In this case, the motion court found that “trial counsel previously testified his trial
strategy revolved around misidentification, rather than DNA issues[,] and that he made the
strategic decision to not split his theories of defense between the two.” On this basis, the motion
court concluded, “It therefore cannot be said that Movant or trial counsel were deprived of the
ability to request independent testing, but rather the decision was made not to pursue a DNA
defense.” Movant alleges that the motion court misread the testimony from Movant’s first post-
conviction hearing.
After reviewing the record, we find that the motion court did not clearly err in concluding
that Movant and his trial counsel strategically declined to request independent DNA testing at
trial. “[T]he decision not to request DNA testing [is] a matter of reasonable trial strategy.”
Matney, 110 S.W.3d at 875. Here, Movant and his trial counsel knew they could have requested
reliable, independent DNA testing and simply elected not to pursue it further.
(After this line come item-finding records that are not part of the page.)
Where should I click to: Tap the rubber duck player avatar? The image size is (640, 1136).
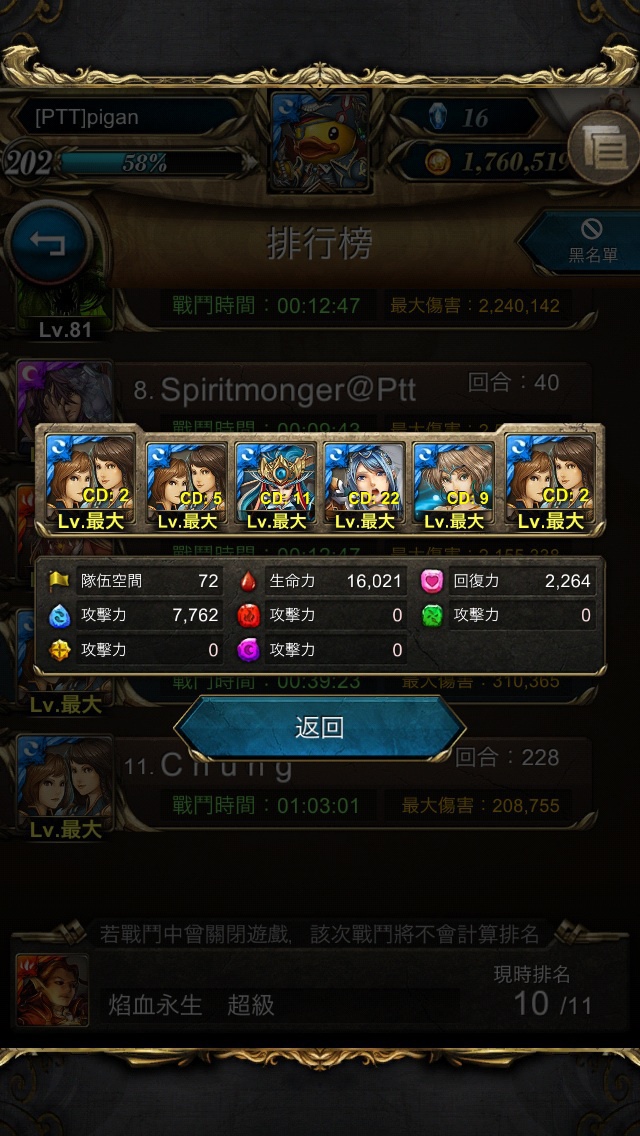(x=320, y=143)
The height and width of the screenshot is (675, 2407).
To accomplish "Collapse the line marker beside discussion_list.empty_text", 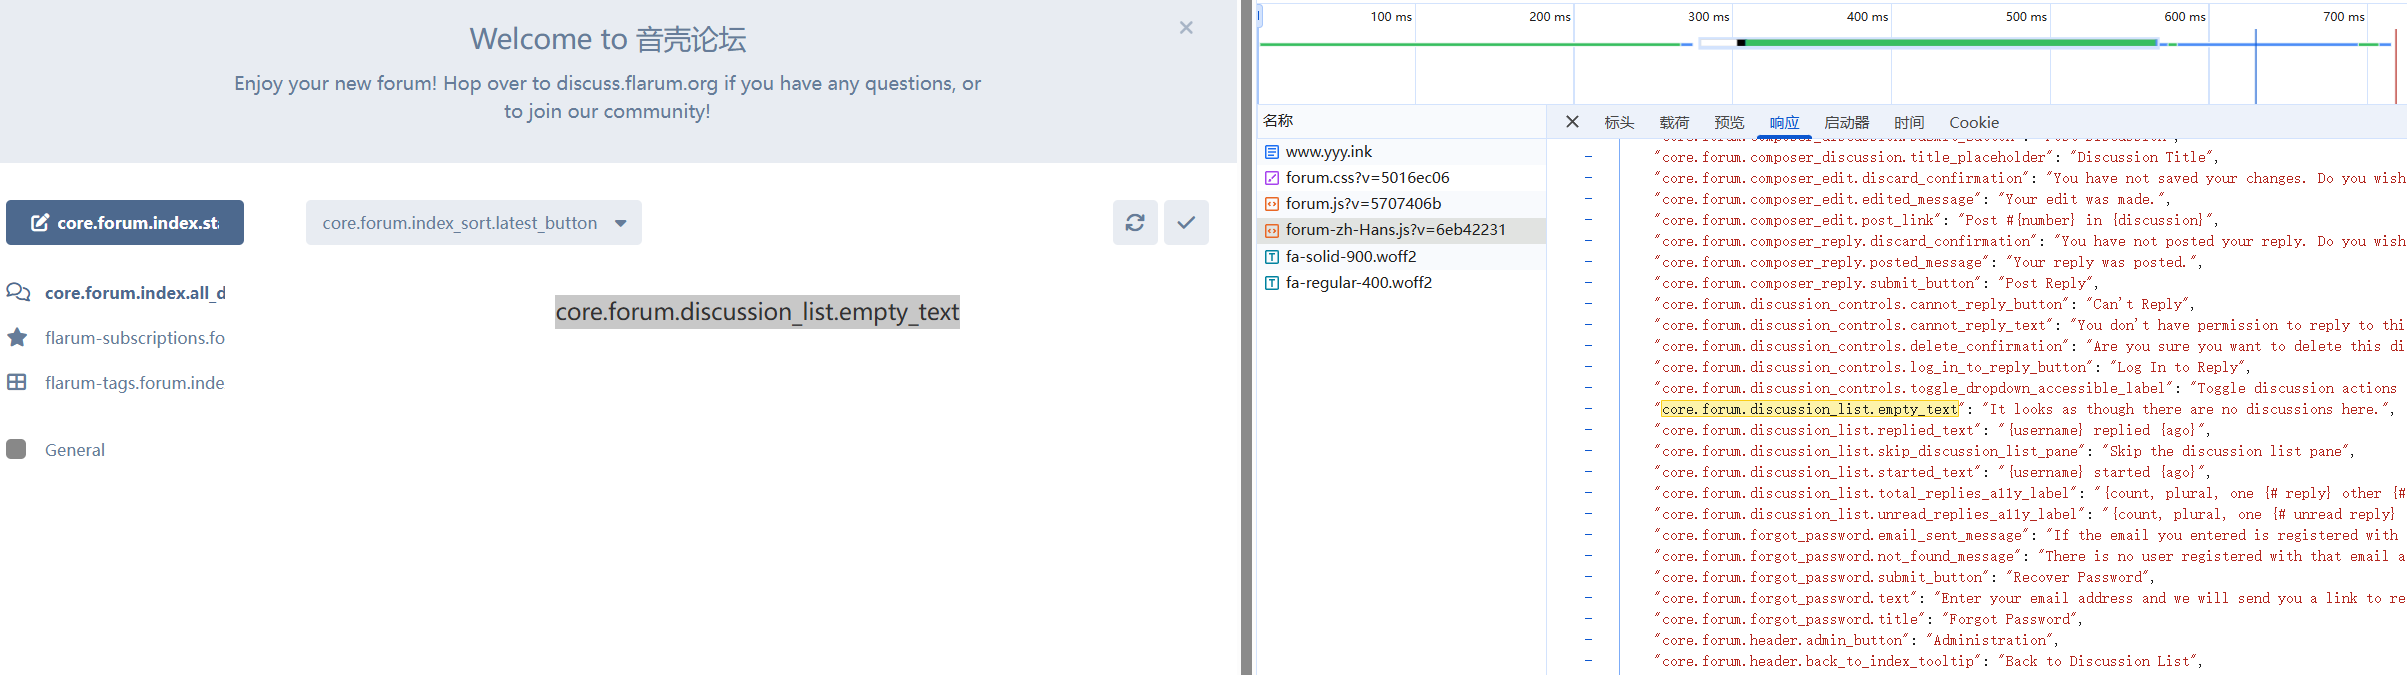I will (1588, 409).
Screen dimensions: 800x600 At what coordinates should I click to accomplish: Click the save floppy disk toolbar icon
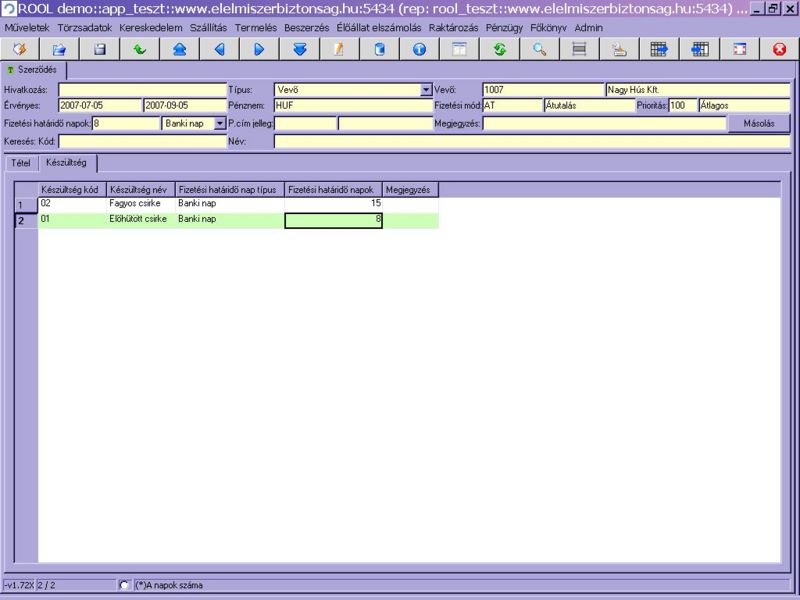[99, 49]
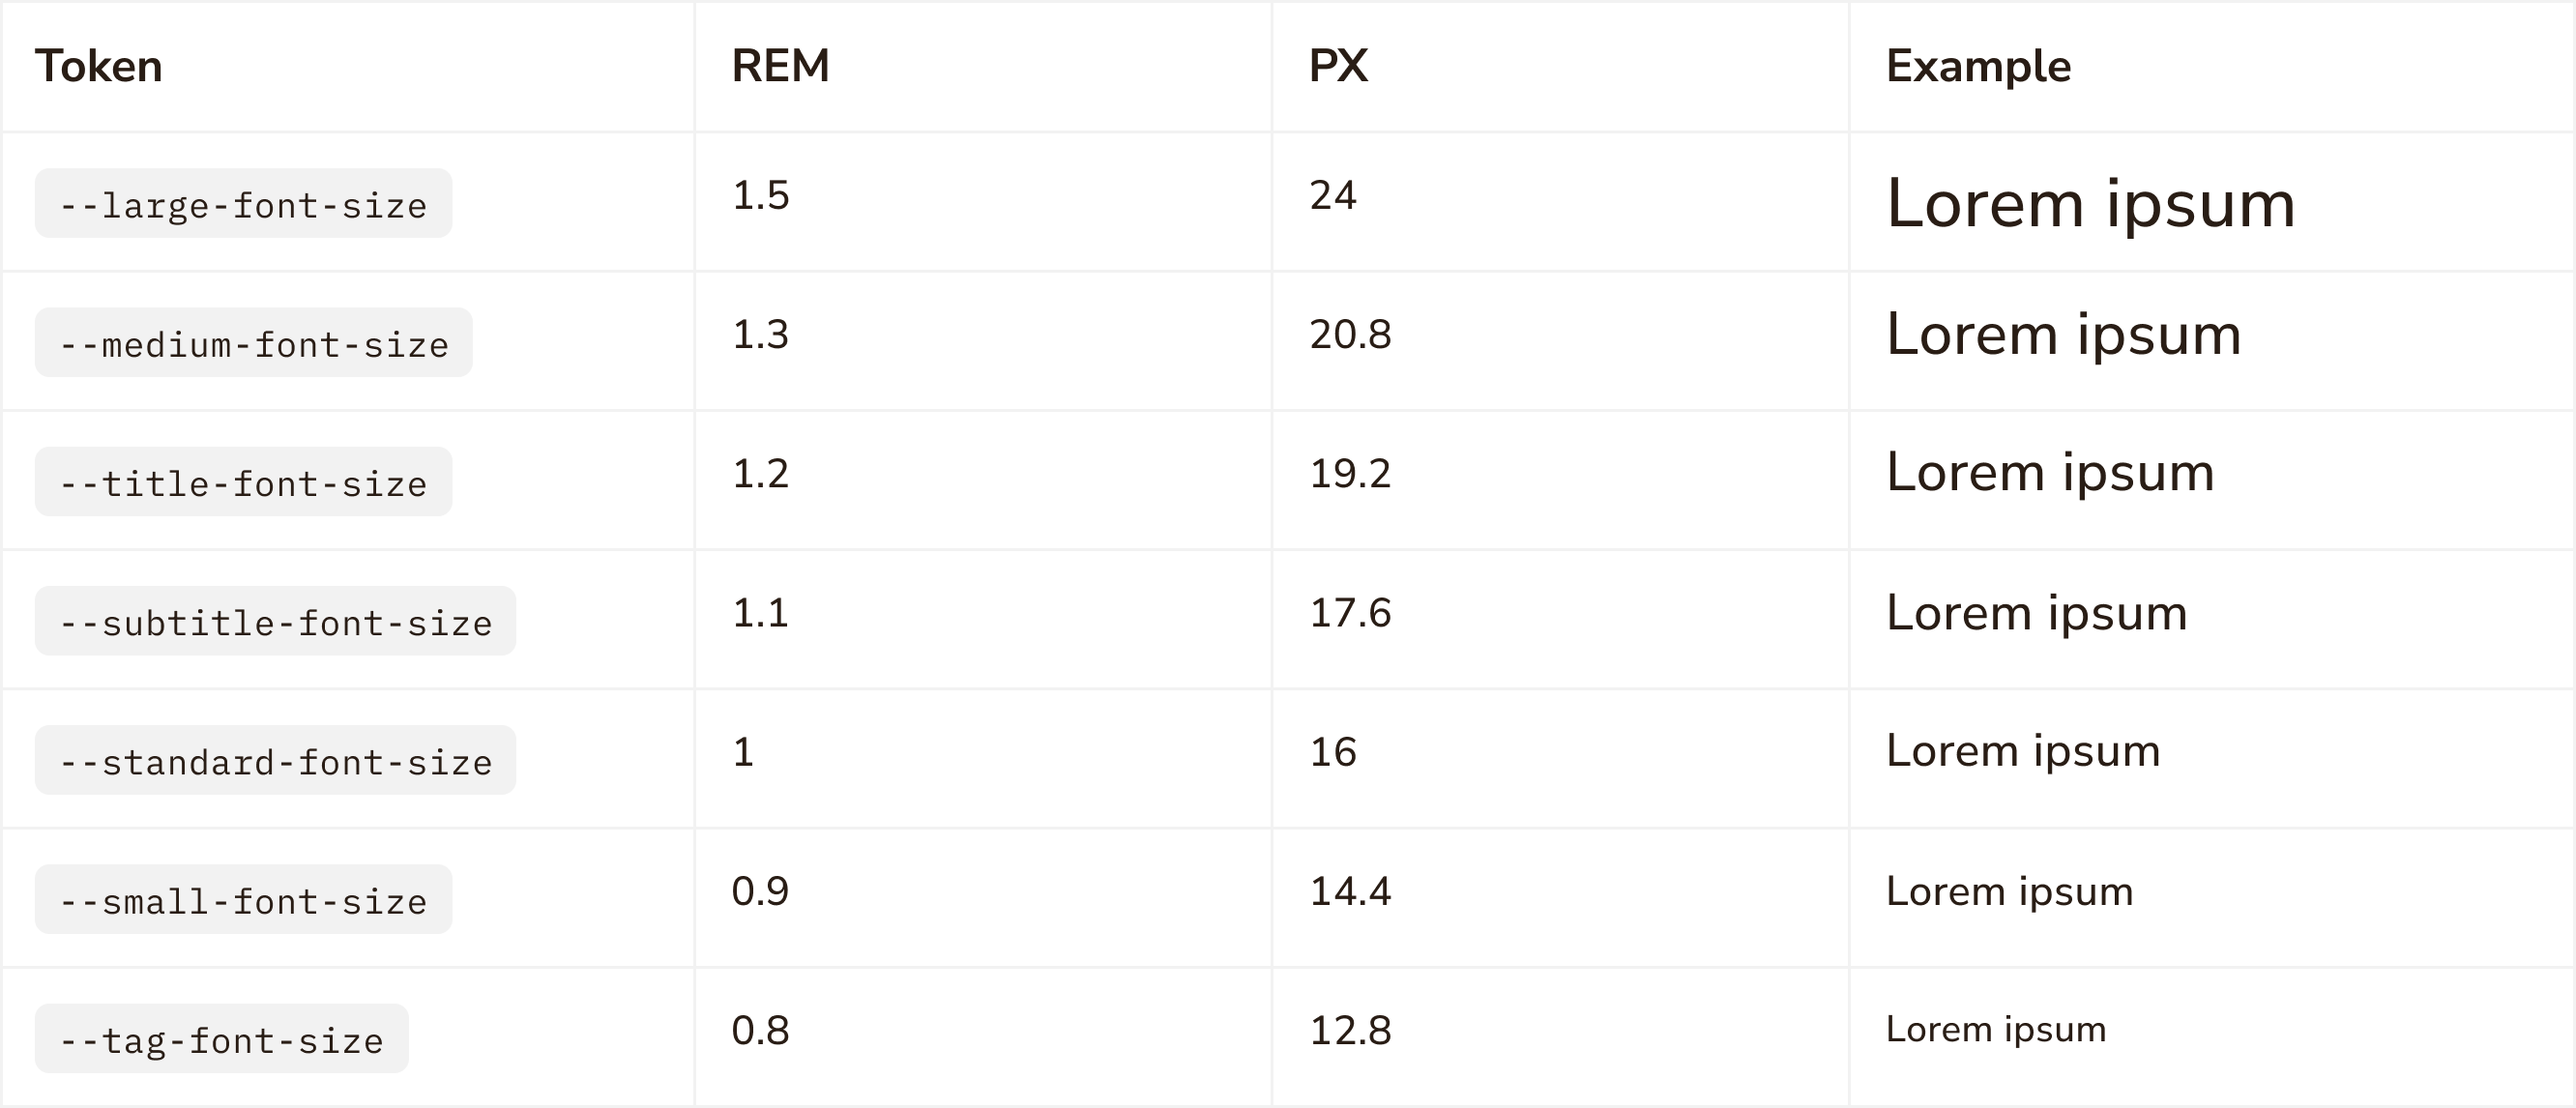2576x1108 pixels.
Task: Click the 1.5 REM value
Action: [x=760, y=195]
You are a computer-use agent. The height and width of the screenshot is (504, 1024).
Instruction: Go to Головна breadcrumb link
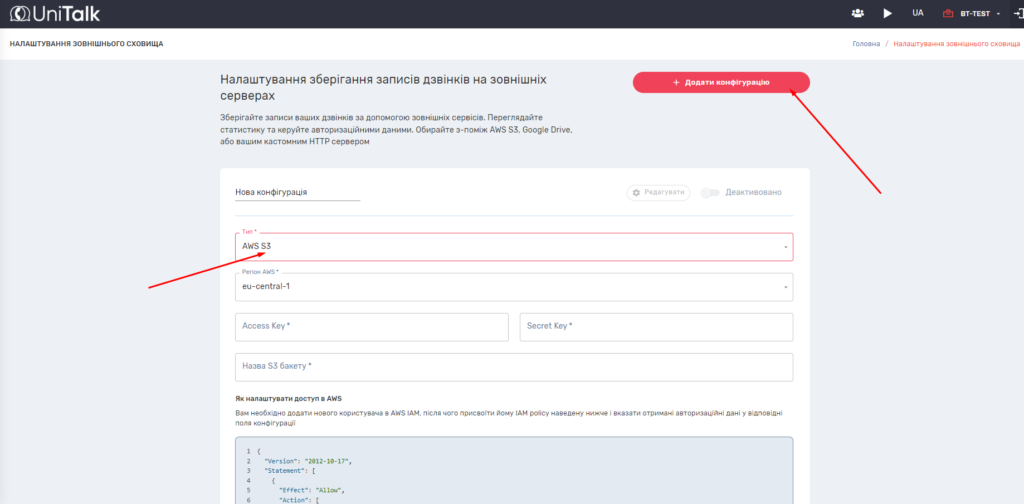[x=866, y=44]
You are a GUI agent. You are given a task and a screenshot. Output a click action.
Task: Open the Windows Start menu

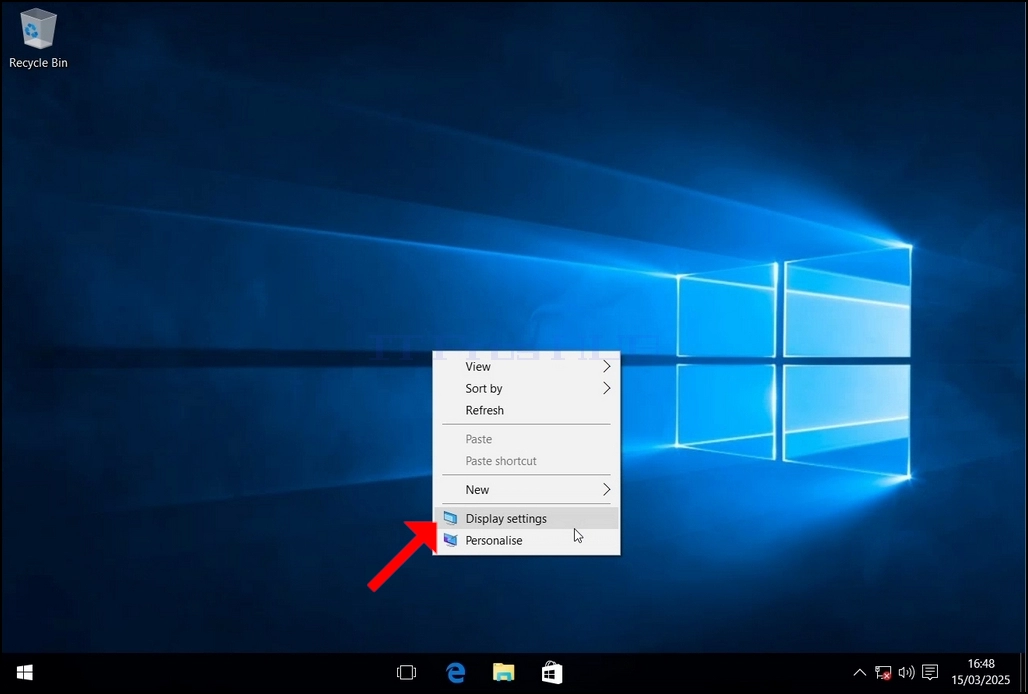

They also knew
the results of the prior DNA testing conducted in this case, with Movant’s trial counsel
specifically acknowledging in Movant’s previous post-conviction relief motion that the DNA
testing results neither incriminated nor exculpated Movant. Movant’s trial counsel testified as
follows at his first post-conviction proceeding:
Q [Prosecutor]: So [the DNA] did not incriminate him[,] but it did not exculpate him either?
10 A [Trial Counsel]: Yeah, that’s right. I mean I don’t think it was our strongest theory to go with trying to play around with, well, it could have been, it couldn’t have been, but we had a definite theory of [eyewitness] ID. Certainly the DNA did not hurt us which was good. It did not help us though[,] certainly not as much as many of the problems with the identification by the girl[,] which is what our theory was all along.
This testimony shows that Movant and his trial counsel felt that they had better strategic options
than pursuing independent DNA testing. This does not entitle Movant to relief. See State v.
Fields, 517 S.W.3d at 556 (“assuming, arguendo, DNA testing technology was not reasonably
available to Movant at the time of Movant's trial, Movant still fails to satisfy prong (a) of
element (3) of Section 547.035.2, in that the abstention of DNA testing was a matter of trial
strategy”). While we agree with Movant that misidentification and DNA defenses do not
necessarily contradict, nothing requires a defendant to pursue them in tandem. Here, the fact
remains that, despite its availability, Movant and his trial counsel chose not to pursue
independent DNA testing, electing instead to pursue a misidentification defense by other means.
Point II is denied.
V. Conclusion
For the reasons stated above, we affirm the judgment of the motion court.
_______________________________ Kelly C. Broniec, Judge
Colleen Dolan, P.J. and Robert M. Clayton III, J. concur.